Но я была слишком слаба, и я сознательно позволила огню сделать выбор за меня.
Моя слабость была вызвана парализующими эмоциями? Потому что я никогда раньше не испытывала любви?
Я до сих пор не понимаю, что испытываю, но по мере того, как секунды тикают вокруг нас бесконечной, отдающейся эхом петлей, я отвожу взгляд от Алекса и включаю экран своего телефона, перечитывая сообщение Грейсона, пытаясь уловить скрытый смысл.
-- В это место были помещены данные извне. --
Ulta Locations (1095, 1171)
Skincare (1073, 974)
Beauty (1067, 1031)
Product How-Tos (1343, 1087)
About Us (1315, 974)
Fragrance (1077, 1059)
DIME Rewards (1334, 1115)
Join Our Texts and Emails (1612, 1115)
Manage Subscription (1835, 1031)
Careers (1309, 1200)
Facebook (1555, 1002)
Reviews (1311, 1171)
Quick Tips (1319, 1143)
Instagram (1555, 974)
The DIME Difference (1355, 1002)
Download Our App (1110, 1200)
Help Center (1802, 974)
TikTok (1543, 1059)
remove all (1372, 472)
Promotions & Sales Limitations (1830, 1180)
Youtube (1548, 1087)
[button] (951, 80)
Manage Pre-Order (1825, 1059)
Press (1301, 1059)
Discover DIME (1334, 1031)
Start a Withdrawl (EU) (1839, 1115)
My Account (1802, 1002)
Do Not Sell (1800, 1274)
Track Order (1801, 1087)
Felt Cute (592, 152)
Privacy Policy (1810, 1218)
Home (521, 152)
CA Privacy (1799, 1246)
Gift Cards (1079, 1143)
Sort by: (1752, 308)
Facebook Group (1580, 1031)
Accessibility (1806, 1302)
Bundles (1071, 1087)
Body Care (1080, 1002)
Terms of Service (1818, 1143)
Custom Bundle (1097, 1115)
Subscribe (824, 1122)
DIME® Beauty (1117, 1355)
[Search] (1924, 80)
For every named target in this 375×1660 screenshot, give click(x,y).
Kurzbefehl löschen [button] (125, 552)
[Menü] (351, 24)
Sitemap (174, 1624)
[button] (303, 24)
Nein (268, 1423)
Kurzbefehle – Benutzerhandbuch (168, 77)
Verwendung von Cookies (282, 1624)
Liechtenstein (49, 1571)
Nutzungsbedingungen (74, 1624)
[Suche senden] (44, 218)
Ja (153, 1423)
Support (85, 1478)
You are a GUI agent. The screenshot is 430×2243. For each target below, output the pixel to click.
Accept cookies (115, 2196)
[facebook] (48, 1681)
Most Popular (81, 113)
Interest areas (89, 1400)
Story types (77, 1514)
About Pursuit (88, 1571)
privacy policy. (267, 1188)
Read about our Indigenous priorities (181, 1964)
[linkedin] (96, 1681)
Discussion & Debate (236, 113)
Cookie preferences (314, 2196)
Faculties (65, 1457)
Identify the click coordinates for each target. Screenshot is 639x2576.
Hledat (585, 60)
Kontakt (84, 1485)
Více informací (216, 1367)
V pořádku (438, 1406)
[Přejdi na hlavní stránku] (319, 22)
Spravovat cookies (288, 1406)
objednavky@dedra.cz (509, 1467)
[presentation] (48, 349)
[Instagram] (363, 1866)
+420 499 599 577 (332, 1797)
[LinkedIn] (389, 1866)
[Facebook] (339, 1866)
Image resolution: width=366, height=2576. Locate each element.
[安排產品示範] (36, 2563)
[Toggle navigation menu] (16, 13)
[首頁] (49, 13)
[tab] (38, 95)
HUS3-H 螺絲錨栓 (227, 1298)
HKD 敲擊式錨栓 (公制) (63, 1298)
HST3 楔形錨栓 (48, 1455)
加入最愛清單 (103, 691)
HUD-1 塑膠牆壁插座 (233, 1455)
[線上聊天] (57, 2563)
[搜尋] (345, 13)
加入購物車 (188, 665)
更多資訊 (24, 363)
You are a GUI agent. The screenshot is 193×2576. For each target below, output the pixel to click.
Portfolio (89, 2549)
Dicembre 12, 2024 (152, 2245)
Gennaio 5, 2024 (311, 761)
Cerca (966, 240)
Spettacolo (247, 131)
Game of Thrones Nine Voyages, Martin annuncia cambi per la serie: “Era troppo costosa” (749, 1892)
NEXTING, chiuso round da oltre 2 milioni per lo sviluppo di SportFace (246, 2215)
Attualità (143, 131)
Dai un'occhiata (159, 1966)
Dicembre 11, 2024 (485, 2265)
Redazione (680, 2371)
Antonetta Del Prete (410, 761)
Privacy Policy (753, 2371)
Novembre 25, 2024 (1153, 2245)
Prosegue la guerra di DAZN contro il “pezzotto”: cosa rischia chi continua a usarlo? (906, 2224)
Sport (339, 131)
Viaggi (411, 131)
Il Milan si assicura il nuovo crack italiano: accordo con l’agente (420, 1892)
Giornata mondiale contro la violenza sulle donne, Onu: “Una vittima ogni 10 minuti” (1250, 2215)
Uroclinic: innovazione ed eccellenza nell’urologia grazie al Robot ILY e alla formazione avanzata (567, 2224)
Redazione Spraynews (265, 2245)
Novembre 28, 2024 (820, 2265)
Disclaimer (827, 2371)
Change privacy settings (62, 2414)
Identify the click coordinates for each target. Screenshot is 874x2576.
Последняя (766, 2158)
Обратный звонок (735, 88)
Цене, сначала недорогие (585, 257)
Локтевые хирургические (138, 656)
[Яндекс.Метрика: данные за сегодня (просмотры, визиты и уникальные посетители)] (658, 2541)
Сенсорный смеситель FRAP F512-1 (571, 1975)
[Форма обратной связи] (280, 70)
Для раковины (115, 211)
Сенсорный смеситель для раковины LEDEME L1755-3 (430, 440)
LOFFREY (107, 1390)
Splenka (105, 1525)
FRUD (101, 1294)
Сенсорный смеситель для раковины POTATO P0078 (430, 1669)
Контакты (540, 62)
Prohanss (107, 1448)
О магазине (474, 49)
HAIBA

Мы с тобой очень похожи, Блейкли, единственная разница в том, что ты родилась, а я был создан. Психопатический разум изменить невозможно. Думаю, со временем ты вернешься к своему прежнему базовому состоянию, когда твои эмоции поутихнут — все, за исключением одного неизбежного аспекта: твои чувства к Алексу. Это странная аномалия. Любовь меняет нас, снова и снова, мы возрождаемся. Если ты честна сама с собой, то остальное прояснится без особых усилий. Единственный способ выбраться из этой ловушки — принять себя такой, какая ты есть, и принять тьму, с которой ты родилась.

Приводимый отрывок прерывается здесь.